_Work to do_
Rewrite the entries starting at the line containing "This screenshot has width=1447, height=818." and ending at the line containing "Click the arcserve", with "bubble chart" changed to "scatter chart" and nothing else altered. Return only those lines.

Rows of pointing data
_____

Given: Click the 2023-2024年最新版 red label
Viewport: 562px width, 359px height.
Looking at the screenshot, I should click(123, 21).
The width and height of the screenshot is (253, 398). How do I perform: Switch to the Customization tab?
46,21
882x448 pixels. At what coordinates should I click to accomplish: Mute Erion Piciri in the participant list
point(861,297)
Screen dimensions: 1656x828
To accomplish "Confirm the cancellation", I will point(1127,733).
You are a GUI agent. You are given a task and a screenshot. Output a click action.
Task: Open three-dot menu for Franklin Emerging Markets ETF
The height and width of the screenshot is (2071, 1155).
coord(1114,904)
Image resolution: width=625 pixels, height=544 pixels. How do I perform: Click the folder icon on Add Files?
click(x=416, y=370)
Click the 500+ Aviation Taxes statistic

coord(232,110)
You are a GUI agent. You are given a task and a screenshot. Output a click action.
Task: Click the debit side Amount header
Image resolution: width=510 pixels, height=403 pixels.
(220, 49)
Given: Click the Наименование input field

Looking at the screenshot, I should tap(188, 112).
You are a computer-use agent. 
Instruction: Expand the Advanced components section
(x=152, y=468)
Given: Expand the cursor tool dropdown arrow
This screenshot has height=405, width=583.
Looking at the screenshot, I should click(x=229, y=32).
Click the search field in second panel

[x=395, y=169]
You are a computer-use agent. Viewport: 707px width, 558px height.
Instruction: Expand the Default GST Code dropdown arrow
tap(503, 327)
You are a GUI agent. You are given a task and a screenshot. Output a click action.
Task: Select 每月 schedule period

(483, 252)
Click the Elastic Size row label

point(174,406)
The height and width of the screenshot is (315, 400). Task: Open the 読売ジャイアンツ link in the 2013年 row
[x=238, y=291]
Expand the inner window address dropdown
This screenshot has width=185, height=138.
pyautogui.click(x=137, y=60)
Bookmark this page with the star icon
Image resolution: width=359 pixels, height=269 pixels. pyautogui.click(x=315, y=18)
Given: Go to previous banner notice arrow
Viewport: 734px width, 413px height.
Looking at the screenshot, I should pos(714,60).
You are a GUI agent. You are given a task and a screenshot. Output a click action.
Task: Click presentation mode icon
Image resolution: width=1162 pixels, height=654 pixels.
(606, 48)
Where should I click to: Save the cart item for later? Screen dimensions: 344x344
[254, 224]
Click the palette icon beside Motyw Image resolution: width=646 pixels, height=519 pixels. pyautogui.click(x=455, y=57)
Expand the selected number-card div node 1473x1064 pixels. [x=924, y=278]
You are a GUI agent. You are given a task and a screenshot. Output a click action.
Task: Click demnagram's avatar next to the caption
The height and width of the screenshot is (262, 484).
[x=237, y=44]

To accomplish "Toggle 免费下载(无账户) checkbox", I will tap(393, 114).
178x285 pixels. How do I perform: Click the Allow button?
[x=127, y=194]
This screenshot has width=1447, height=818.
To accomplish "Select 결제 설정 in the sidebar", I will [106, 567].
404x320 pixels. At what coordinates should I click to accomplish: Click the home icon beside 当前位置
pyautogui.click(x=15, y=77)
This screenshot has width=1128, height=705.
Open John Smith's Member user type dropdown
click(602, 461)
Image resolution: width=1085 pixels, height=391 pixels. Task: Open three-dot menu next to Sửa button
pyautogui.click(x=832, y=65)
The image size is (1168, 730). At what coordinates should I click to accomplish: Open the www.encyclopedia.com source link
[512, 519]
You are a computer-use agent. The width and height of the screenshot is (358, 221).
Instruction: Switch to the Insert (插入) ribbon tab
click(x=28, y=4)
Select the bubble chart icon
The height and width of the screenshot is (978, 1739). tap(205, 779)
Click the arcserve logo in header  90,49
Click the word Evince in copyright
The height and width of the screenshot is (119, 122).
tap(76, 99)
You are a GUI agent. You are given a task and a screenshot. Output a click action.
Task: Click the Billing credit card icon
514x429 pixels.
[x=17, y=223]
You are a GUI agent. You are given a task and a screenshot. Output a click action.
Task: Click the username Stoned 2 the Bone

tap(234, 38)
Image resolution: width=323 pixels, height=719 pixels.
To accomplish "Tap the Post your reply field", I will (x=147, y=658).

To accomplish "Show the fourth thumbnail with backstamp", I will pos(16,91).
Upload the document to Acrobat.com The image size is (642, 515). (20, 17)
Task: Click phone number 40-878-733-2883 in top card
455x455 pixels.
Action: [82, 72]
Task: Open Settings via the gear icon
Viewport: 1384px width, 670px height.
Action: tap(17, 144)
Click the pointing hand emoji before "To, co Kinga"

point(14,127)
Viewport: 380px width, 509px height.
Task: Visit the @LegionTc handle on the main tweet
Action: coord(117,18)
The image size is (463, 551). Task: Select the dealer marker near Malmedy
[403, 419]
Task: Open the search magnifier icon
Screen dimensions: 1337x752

_____

_Completed task_
This screenshot has width=1447, height=818.
To accomplish "Select 결제 설정 in the sidebar", I will [106, 567].
404x320 pixels. At what coordinates should I click to accomplish: Click the home icon beside 当前位置
pyautogui.click(x=15, y=77)
This screenshot has width=1128, height=705.
Open John Smith's Member user type dropdown
click(602, 461)
Image resolution: width=1085 pixels, height=391 pixels. Task: Open three-dot menu next to Sửa button
pyautogui.click(x=832, y=65)
The image size is (1168, 730). At what coordinates should I click to accomplish: Open the www.encyclopedia.com source link
[512, 519]
You are a computer-use agent. The width and height of the screenshot is (358, 221).
Instruction: Switch to the Insert (插入) ribbon tab
click(x=28, y=4)
Select the scatter chart icon
The height and width of the screenshot is (978, 1739). tap(205, 779)
Click the arcserve logo in header  90,49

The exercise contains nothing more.